> WHAT YOU SHOULD DO: Copy the data below, changing every "GUI agent" to "screen agent" and leaving everything else untouched.

> RECORDS PROVIDED:
┏━━
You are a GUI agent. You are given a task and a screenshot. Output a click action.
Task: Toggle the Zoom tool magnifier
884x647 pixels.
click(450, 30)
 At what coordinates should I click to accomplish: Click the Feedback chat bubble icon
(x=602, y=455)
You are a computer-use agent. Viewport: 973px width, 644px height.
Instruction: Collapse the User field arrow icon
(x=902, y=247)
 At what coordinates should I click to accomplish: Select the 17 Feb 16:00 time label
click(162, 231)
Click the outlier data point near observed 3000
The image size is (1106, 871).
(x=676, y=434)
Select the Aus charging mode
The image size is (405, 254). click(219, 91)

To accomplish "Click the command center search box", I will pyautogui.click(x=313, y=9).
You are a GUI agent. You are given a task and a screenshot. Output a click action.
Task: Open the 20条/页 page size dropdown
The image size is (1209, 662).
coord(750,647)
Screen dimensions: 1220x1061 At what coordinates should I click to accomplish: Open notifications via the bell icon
┗━━
> TASK SOLUTION:
You are a screen agent. You are given a task and a screenshot. Output a click action.
Task: Toggle the Zoom tool magnifier
884x647 pixels.
click(450, 30)
 At what coordinates should I click to accomplish: Click the Feedback chat bubble icon
(x=602, y=455)
You are a computer-use agent. Viewport: 973px width, 644px height.
Instruction: Collapse the User field arrow icon
(x=902, y=247)
 At what coordinates should I click to accomplish: Select the 17 Feb 16:00 time label
click(162, 231)
Click the outlier data point near observed 3000
The image size is (1106, 871).
(x=676, y=434)
Select the Aus charging mode
The image size is (405, 254). click(219, 91)

To accomplish "Click the command center search box", I will pyautogui.click(x=313, y=9).
You are a screen agent. You are given a task and a screenshot. Output a click action.
Task: Open the 20条/页 page size dropdown
The image size is (1209, 662).
coord(750,647)
Screen dimensions: 1220x1061 At what coordinates should I click to accomplish: Open notifications via the bell icon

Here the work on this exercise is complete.